Фосс определяет эмоции как нарративные феномены. Им требуется «определенный период, прежде чем все их компоненты, так сказать, выстроятся». Кроме того, «внутренне комплексные эмоции […] обладают последовательным, а не пунктирным характером, имеющим определенную драматургию»[1045]
. Фильмы могут очень сильно действовать на нас, потому что они ввергают суррогатные тела зрителей в параллельные нарративные эмоции, которые люди уже не воспринимают как «кино», а буквально чувствуют вместе с персонажами. При этом, как пишет Фосс (вслед за Аристотелем и др.), эмоции всегда имеют еще и когнитивный аспект. Благодаря ему зритель не полностью погружается в чувства на экране, а продолжает осознавать себя как отдельную личность, однако именно это «фоновое осознание человеком того, что он сидит в кинотеатре и что у него есть своя жизнь, которая гораздо сложнее того, что показывают в кино», способно усиливать нарративно-эмоциональную вовлеченность зрителя во время просмотра картины[1046].В отличие от философии медиа, историческая наука, конечно, придаст большее значение другим факторам – например, историчности зрительских реакций (в какой культуре в какое время и от лиц какого пола ожидается, что они будут плакать, смотря мелодраму?) и эффекту коллективного просмотра (как чувствующие тела других зрителей в зале кинотеатра влияют на ощущения каждого?). Тем не менее исследование, подобное тому, которое представила Кристиана Фосс, позволяет составить представление о том, как много выиграла бы история эмоций, если бы учитывала свойства средств массовой коммуникации.
Кроме того, различным СМИ приписываются различные свойства, когда речь заходит об образовании и моральной подготовке: так, в разные эпохи солдат с помощью медиа готовили к участию в боевых действиях, и то, что в одну эпоху выбор падал на одни средства, а в другую – на другие, конечно, не случайно. Во время войны во Вьетнаме использовались фильмы, а сегодня подготовка солдат к войне ведется с использованием компьютерных игр и симуляторов. Это означает, с одной стороны, что данные средства считаются в этом контексте более эффективными, чем другие (проза, стихи, маршевые песни). С другой стороны, использование фильмов помогает создать у человека дистанцию по отношению к совершаемому им насилию: «Одна часть меня что-то делала, а другая смотрела со стороны, потрясенная тем, что она видела, но не способная остановить происходящее», – так Филипп Капуто рассказывал о том, как он убивал вьетконговцев[1047]
.Учет эмоционального фактора был бы особенно полезен при изучении медийных скандалов[1048]

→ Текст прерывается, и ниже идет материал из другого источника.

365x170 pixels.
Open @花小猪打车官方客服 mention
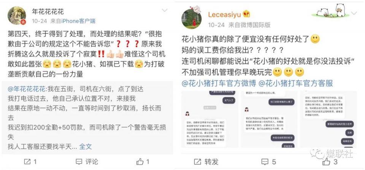pos(296,83)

. Другим перспективным полем исследований является меняющийся репертуар рецепции. Как показывает театровед Ольга Купцова, в русском театре XVIII века, например, реакции зрителей более или менее вписывались в типичный для эпохи барокко набор из пятнадцати эмоций, который и сами актеры использовали, причем весьма схематично. По мере распространения сентиментализма на рубеже XVIII–XIX веков ситуация изменилась: реакции зрителей стали гораздо менее однородны. Если одни в том или ином месте пьесы громко вздыхали или рыдали, то другие следовали норме, требовавшей держать чувства при себе, и внешне вообще не выказывали никаких эмоций. Потребовались получившие широкое хождение статьи известных авторов, таких как писатель Николай Гоголь и критик Виссарион Белинский, чтобы хотя бы на нормативном уровне унифицировать эмоциональные реакции публики во время театральных представлений. И Гоголь, и Белинский желали, чтобы испытываемые зрителями чувства были единообразны. Гоголь мечтал о публике, представляющей собой единое коллективное целое, которое «может вдруг потрястись одним потрясением, зарыдать одними слезами и засмеяться одним всеобщим смехом»[1049], а Белинский писал о постановке «Гамлета» в 1839 году: «Все эти люди разных званий, характеров, склонностей, образования, вкусов, лет и полов слились в одну огромную массу, одушевленную одной мыслью, одним чувством»[1050]. И в самом деле русская театральная публика второй половины XIX века по большей части соответствовала этим требованиям. Она благодаря Гоголю и Белинскому научилась приводить выражение своих эмоций к общему знаменателю.Пресса (в особенности желтая), радио, кино, телевидение, интернет – источники для истории эмоций в СМИ многочисленны и разнообразны. Такая новая история медиа могла бы пролить новый свет и на существующую ныне историю эмоций. Можно было бы спросить: что отличает такие эмоциональные сообщества à la Барбара Розенвейн, которые конструируются исключительно через средства массовой коммуникации, от таких, которые основаны на очном контакте? Какие изменения произошли со времен Средневековья, изучаемых Розенвейн, до сегодняшнего дня под воздействием современных массмедиа? Какую роль играет, например, возможность общения на больших расстояниях в реальном времени?